## SHORT TASK A:
In the SIGCHLD thread, what event other than a child exiting does the reply give as an example of something that also sends SIGCHLD to the parent?
## SHORT TASK B:
Summarize the SIGCHLD thread in two sentences.
## SHORT TASK C:
Carry on the SIGCHLD thread from where it stops.

--- start of EXCERPT ---

Handling SIGCHLD, how to record the return values of children as they die

问题

void childSignalHandler(int signo) {
    int status;

    pid_t pid = wait(&status);

    struct PIDList* record = getRecordForPID(childlist, pid);
    if (record != NULL)
        record->returnValue = status;
}

Quick question:

I want this handler to, when a child dies (this app spawns lots of children), get their return value and record it (last three lines). Will this do it, or am I getting all this API business wrong?

Thank you for your time!

(also, linux API terminology is creepy as hell, check for dying children and whatnot)

回答1:

This should do the job, if you set your function as a handler for SIGCHLD.

However, SIGCHLD can be send to parent process not only after the child exited. Some other events are signaled this way as well (for instance when the child is stopped). See man wait(3) for detailed explanation.

--- end of EXCERPT ---
--- start of ROWS ---

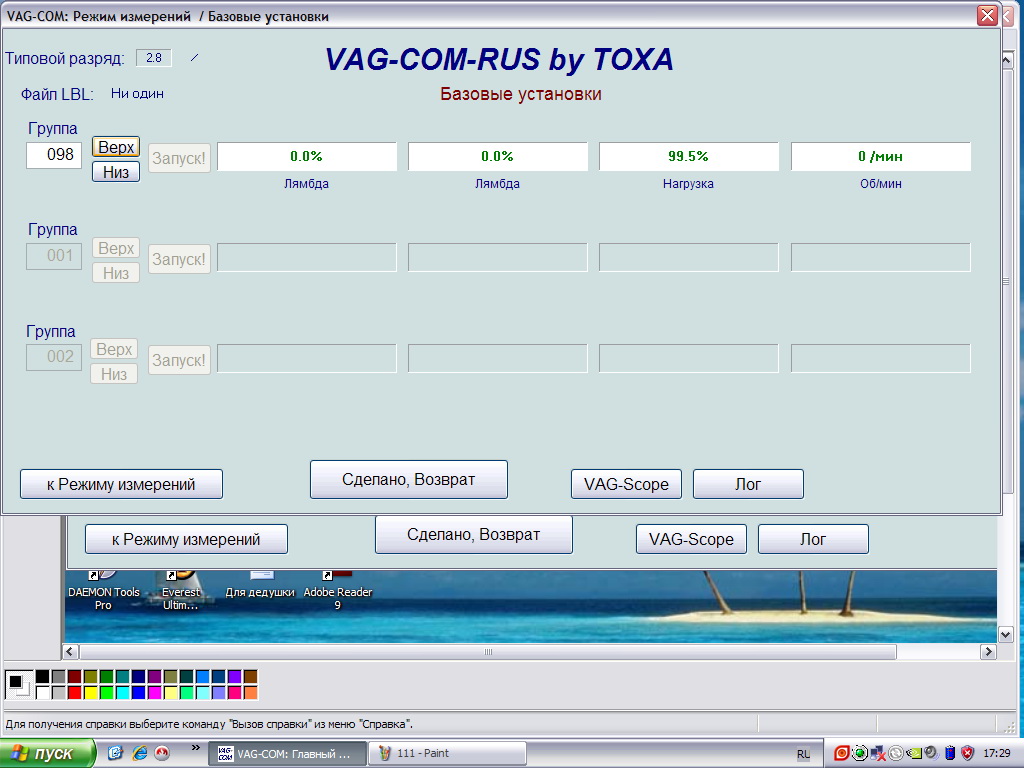
Task: Expand hidden quick launch items chevron
Action: click(x=196, y=748)
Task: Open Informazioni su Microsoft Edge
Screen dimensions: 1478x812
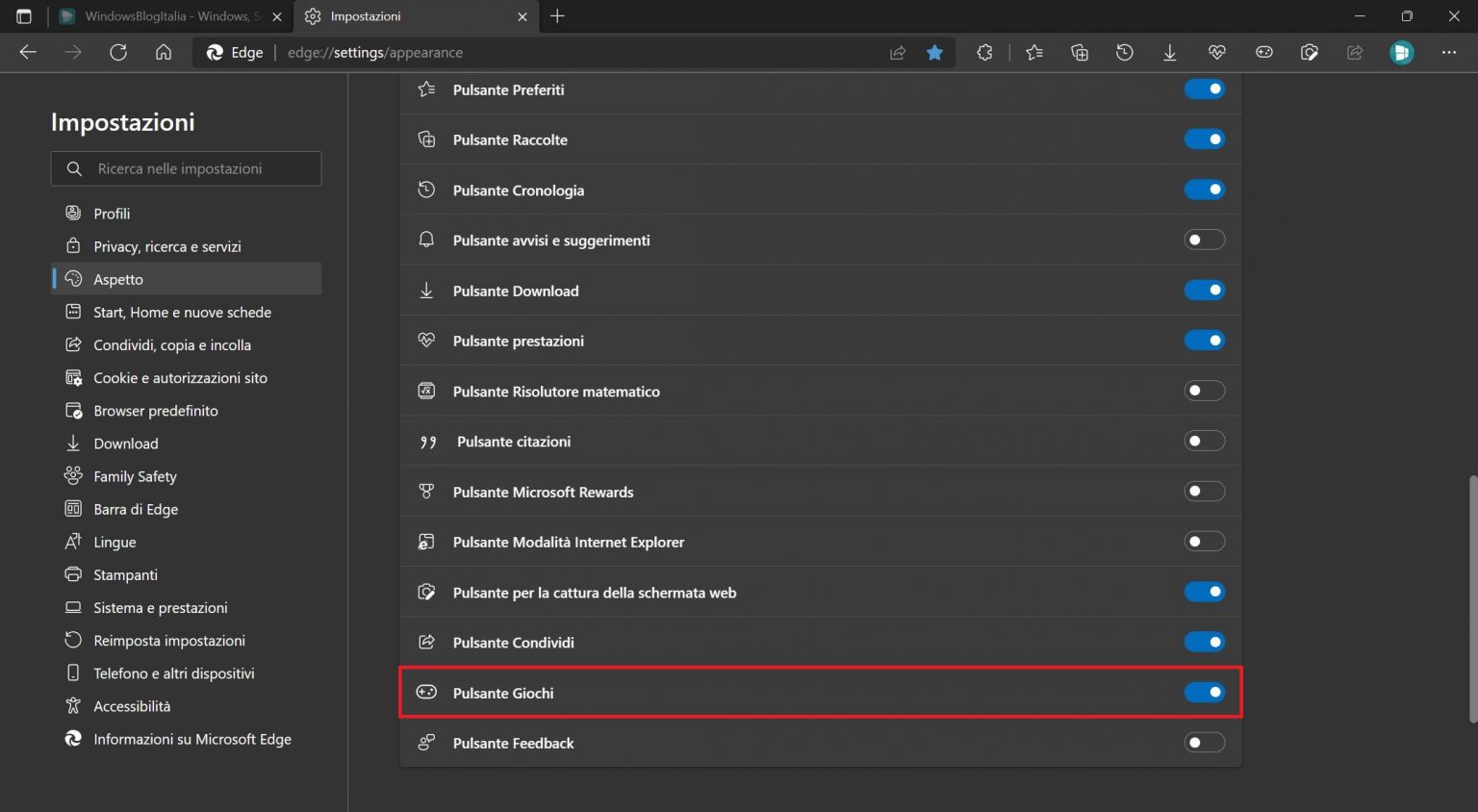Action: point(191,739)
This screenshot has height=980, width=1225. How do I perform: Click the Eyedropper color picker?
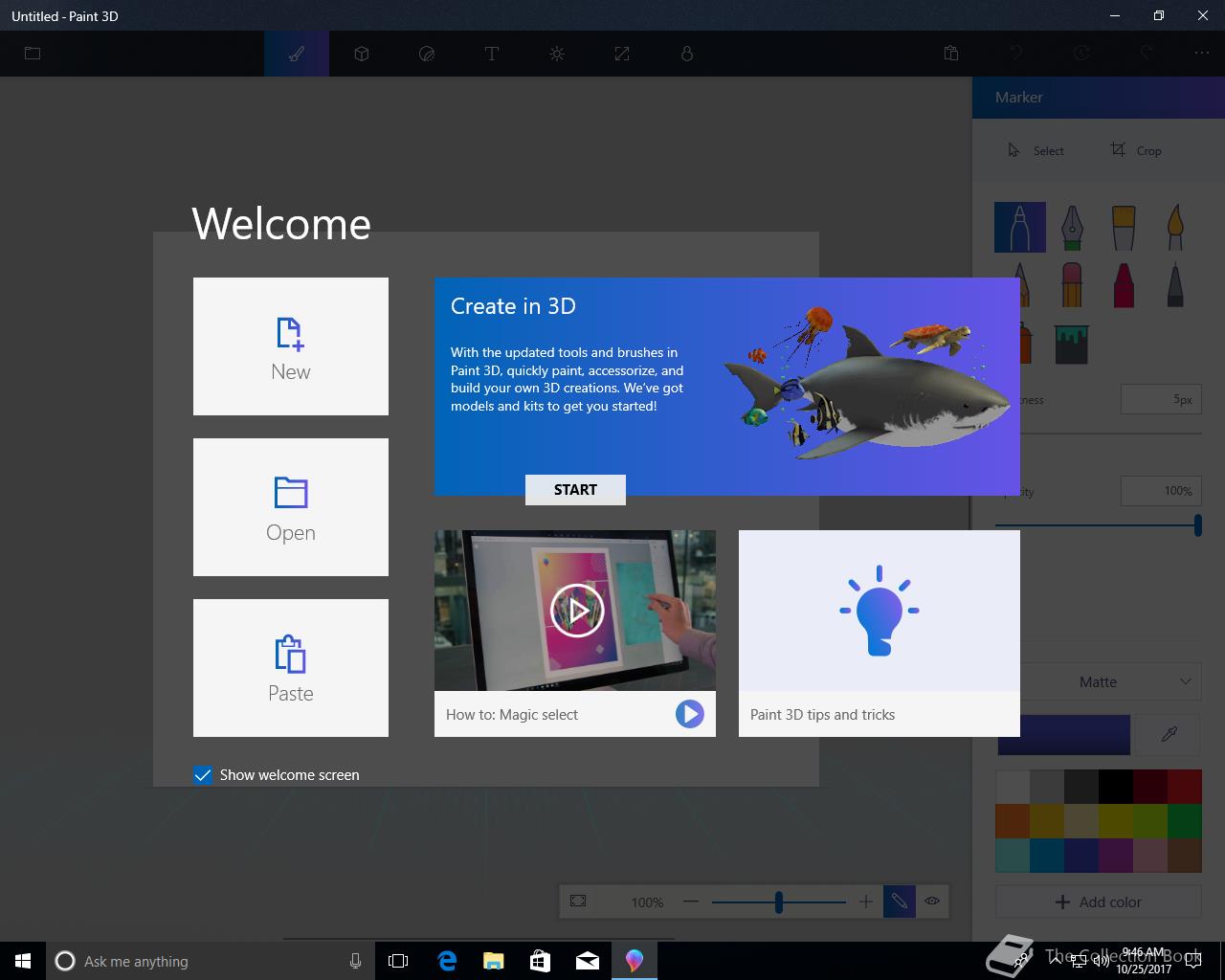point(1169,734)
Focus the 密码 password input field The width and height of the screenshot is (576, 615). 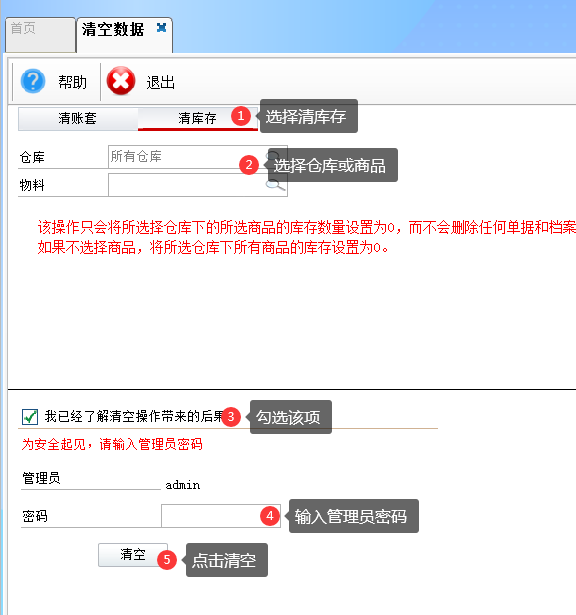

--- end of ROWS ---

## EXERCISE OUTPUT A:
The child being stopped.

## EXERCISE OUTPUT B:
A poster shares a SIGCHLD handler that calls wait to get a dying child's status and record it, and asks whether it will work in an app that spawns many children. The reply says it should work if the function is set as the SIGCHLD handler, but warns that SIGCHLD is also sent for other events, such as a child being stopped, and points to man wait(3).

## EXERCISE OUTPUT C:
回答2:

Note signals are not queued. If two children die in quick succession, you may only recieve one SIGCHLD. So, you should actually loop around calling waitpid() until there are no more exiting processes to handle:

int status;
pid_t pid;

while ((pid = waitpid(-1, &status, WNOHANG)) > 0) {
    if (WIFEXITED(status)) {
        struct PIDList *record = getRecordForPID(childlist, pid);

        if (record != NULL)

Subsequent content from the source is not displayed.